EXERCISE DETAILS: Please reproduce, without any change, the lines below from the one containing "Given: Select the +21 Sunday temperature box" through the last line.

THE INPUT:
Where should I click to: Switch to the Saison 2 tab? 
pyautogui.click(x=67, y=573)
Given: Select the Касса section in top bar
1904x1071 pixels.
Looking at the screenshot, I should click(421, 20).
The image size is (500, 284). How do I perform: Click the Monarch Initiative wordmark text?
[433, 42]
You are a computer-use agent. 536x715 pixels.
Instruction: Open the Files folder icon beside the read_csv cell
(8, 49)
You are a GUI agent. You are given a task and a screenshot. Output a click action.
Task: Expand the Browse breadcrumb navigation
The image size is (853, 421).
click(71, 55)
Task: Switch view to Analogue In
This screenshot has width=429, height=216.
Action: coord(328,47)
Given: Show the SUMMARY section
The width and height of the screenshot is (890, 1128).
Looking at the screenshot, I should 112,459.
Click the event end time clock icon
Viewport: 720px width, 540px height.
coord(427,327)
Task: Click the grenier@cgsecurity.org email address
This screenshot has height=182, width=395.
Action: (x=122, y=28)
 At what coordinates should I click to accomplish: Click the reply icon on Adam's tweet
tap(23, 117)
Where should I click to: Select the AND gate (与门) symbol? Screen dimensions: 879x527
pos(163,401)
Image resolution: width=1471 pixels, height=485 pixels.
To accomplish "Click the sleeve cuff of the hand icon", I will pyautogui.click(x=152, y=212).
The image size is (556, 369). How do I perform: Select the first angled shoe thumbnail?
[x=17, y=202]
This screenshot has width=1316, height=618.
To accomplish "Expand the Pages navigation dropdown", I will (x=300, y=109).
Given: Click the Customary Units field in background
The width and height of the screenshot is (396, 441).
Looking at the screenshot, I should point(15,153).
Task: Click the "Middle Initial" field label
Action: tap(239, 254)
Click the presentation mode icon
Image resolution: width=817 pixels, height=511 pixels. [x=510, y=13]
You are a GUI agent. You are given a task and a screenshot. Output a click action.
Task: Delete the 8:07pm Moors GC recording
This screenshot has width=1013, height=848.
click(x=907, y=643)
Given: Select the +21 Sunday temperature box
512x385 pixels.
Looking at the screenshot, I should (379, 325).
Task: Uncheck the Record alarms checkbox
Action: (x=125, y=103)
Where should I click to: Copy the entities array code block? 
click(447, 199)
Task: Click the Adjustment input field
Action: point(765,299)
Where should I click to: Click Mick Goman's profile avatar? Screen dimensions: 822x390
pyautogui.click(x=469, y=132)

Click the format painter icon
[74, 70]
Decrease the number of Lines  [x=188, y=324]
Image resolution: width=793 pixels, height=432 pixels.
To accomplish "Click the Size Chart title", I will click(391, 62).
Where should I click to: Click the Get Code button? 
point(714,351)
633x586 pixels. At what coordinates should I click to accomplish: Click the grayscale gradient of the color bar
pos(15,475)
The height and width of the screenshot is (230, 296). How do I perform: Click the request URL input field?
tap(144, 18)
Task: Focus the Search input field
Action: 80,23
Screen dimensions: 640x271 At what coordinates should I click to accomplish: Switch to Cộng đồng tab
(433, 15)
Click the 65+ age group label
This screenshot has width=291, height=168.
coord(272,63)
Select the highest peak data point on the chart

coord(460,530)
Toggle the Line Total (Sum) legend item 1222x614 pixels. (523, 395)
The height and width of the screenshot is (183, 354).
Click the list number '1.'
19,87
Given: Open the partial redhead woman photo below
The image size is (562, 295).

THE REPLY:
Given: Select the +21 Sunday temperature box
512x385 pixels.
Looking at the screenshot, I should (379, 325).
Task: Uncheck the Record alarms checkbox
Action: (x=125, y=103)
Where should I click to: Copy the entities array code block? 
click(447, 199)
Task: Click the Adjustment input field
Action: point(765,299)
Where should I click to: Click Mick Goman's profile avatar? Screen dimensions: 822x390
pyautogui.click(x=469, y=132)

Click the format painter icon
[74, 70]
Decrease the number of Lines  [x=188, y=324]
Image resolution: width=793 pixels, height=432 pixels.
To accomplish "Click the Size Chart title", I will click(391, 62).
Where should I click to: Click the Get Code button? 
point(714,351)
633x586 pixels. At what coordinates should I click to accomplish: Click the grayscale gradient of the color bar
pos(15,475)
The height and width of the screenshot is (230, 296). How do I perform: Click the request URL input field?
tap(144, 18)
Task: Focus the Search input field
Action: 80,23
Screen dimensions: 640x271 At what coordinates should I click to accomplish: Switch to Cộng đồng tab
(433, 15)
Click the 65+ age group label
This screenshot has width=291, height=168.
coord(272,63)
Select the highest peak data point on the chart

coord(460,530)
Toggle the Line Total (Sum) legend item 1222x614 pixels. (523, 395)
The height and width of the screenshot is (183, 354).
Click the list number '1.'
19,87
Given: Open the partial redhead woman photo below
The image size is (562, 295).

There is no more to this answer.